Ghana’s economy, for the first time in about 4 decades, has recorded negative growth, caused by the impact of the coronavirus pandemic, the Ghana Statistical Service data has revealed.
Data from the Ghana Statistical Service (GSS) shows that despite the information and communication sector growing at an impressive 74.2 percent, it wasn’t enough to save the economy as it contracted by 3.2 percent compared to an impressive growth of 5.7 percent recorded same period a year ago.
In monetary value, goods and services produced in the sector quarter was worth some GH¢85.7 billion in the sector. But when inflation is taken out, with 2013 as the base year, the economy’s worth in the period is GH¢38.6 billion compared to GH¢39.9 billion the previous year.
The data clearly indicates that the hospitality sector, precisely hotels and restaurants, was the hardest impacted by the pandemic and was further largely responsible for the economy’s contraction as it also contracted by a horrifying 79.4 percent in the period under discussion.
It must be recalled that the hospitality industry was the sector which was most significantly affected by restrictions on movements and events as government implemented lock down measures and ordered the closure of all drinking bars, night clubs, among others. The GSS data shows sales revenue among accommodation and food businesses dropped to as low as GH¢700,000 in April compared to GH¢2.5 million in April 2019.
The hospitality sector was not the only to experience this misfortune. The manufacturing sector also saw sales revenue slashed by almost half as it recorded GH¢25.6 million in April compared to GH¢44.9 million same period last year.
Restrictions on travel and trade also saw sales revenue from the sector drop to GH¢30.5 million in April from GH¢45.5 million in 2019 same period.
In terms of the real sectors of the economy, agriculture was the only sector that experienced some growth, growing by 2.5 percent while industry and services contracted by 5.7 percent and 2.6 percent respectively.

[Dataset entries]
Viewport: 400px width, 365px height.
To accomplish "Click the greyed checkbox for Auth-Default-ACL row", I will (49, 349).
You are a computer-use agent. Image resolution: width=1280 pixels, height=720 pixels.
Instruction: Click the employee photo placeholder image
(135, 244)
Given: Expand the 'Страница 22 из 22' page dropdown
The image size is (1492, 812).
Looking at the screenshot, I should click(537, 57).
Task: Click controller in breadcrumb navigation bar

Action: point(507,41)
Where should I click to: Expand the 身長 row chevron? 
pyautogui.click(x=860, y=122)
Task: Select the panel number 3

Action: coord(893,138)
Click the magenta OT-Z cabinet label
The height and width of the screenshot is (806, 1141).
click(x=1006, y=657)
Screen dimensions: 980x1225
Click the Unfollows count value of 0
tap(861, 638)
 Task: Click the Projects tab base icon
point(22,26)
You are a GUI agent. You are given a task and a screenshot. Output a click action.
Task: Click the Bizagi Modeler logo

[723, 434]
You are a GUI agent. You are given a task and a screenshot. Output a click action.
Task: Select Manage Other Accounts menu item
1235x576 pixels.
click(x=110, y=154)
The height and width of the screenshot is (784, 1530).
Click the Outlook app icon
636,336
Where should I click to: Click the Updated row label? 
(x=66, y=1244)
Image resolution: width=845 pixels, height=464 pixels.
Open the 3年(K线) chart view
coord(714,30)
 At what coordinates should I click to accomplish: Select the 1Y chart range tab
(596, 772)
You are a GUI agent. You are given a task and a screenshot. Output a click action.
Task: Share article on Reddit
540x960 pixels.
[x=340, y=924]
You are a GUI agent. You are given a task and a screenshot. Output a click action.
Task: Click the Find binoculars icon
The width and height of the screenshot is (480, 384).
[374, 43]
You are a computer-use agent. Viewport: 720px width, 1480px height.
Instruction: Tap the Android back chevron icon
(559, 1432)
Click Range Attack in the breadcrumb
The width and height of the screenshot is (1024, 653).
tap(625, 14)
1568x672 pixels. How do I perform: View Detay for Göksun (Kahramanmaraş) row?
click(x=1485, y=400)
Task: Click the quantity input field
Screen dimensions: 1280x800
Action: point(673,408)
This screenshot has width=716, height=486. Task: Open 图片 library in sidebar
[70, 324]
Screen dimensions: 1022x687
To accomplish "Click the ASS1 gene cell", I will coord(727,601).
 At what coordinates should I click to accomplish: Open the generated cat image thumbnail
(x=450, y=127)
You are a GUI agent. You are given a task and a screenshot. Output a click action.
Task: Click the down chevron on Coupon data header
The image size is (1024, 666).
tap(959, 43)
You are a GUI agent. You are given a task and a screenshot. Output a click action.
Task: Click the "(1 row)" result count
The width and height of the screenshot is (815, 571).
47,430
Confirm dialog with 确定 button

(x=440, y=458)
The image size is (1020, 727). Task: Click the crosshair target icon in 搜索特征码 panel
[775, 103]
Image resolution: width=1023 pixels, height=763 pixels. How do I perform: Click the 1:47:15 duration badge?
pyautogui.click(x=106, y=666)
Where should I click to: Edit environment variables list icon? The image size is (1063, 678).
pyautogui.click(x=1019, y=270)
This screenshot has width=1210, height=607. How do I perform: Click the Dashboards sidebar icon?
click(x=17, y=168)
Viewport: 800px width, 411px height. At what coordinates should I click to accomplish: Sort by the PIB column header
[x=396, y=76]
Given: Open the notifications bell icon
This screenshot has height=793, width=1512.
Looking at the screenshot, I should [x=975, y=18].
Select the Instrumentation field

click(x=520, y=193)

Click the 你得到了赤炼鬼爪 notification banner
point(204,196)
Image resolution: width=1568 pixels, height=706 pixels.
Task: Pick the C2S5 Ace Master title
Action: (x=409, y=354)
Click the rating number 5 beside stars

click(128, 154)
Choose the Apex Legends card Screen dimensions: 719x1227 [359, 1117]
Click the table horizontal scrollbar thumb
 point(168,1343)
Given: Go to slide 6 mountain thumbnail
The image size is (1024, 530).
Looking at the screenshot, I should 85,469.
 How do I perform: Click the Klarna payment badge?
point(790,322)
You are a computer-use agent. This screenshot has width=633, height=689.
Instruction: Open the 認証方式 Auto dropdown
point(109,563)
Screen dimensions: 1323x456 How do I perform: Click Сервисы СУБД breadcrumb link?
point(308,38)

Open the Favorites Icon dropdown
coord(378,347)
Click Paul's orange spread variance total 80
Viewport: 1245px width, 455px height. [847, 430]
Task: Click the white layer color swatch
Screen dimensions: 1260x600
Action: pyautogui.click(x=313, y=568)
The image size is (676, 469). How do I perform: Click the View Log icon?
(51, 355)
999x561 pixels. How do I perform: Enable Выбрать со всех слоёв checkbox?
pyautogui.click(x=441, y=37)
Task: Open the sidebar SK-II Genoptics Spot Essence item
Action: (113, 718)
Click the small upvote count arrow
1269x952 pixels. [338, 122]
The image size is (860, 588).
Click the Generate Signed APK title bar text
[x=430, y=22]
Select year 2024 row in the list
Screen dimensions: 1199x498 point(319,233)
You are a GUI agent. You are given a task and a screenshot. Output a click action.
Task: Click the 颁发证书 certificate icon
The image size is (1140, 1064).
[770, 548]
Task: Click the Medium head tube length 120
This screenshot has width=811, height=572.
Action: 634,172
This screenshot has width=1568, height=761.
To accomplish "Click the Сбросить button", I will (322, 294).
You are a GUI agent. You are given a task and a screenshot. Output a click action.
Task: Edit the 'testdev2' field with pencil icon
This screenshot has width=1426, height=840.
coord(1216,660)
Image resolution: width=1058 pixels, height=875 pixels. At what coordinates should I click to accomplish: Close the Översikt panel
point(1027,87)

### Questions on the material
**a.** In the Ghana economy report, condense the paragraph that begins "It must be recalled that the hospitality industry" into a shorter version that keeps its main facts.
**b.** Retype the part of the Ghana economy report that begins at the words "Data from the" and stops after "the previous year.".
None of the dataset entries are needed for this work.

### Expected responses
**a.** The hospitality industry was hit harder than any other sector by the government's lockdown measures, which restricted movement and events and closed drinking bars, night clubs and similar venues. GSS data shows that accommodation and food businesses' sales revenue fell to GH¢700,000 in April, down from GH¢2.5 million in April 2019.

**b.**
Data from the Ghana Statistical Service (GSS) shows that despite the information and communication sector growing at an impressive 74.2 percent, it wasn’t enough to save the economy as it contracted by 3.2 percent compared to an impressive growth of 5.7 percent recorded same period a year ago.
In monetary value, goods and services produced in the sector quarter was worth some GH¢85.7 billion in the sector. But when inflation is taken out, with 2013 as the base year, the economy’s worth in the period is GH¢38.6 billion compared to GH¢39.9 billion the previous year.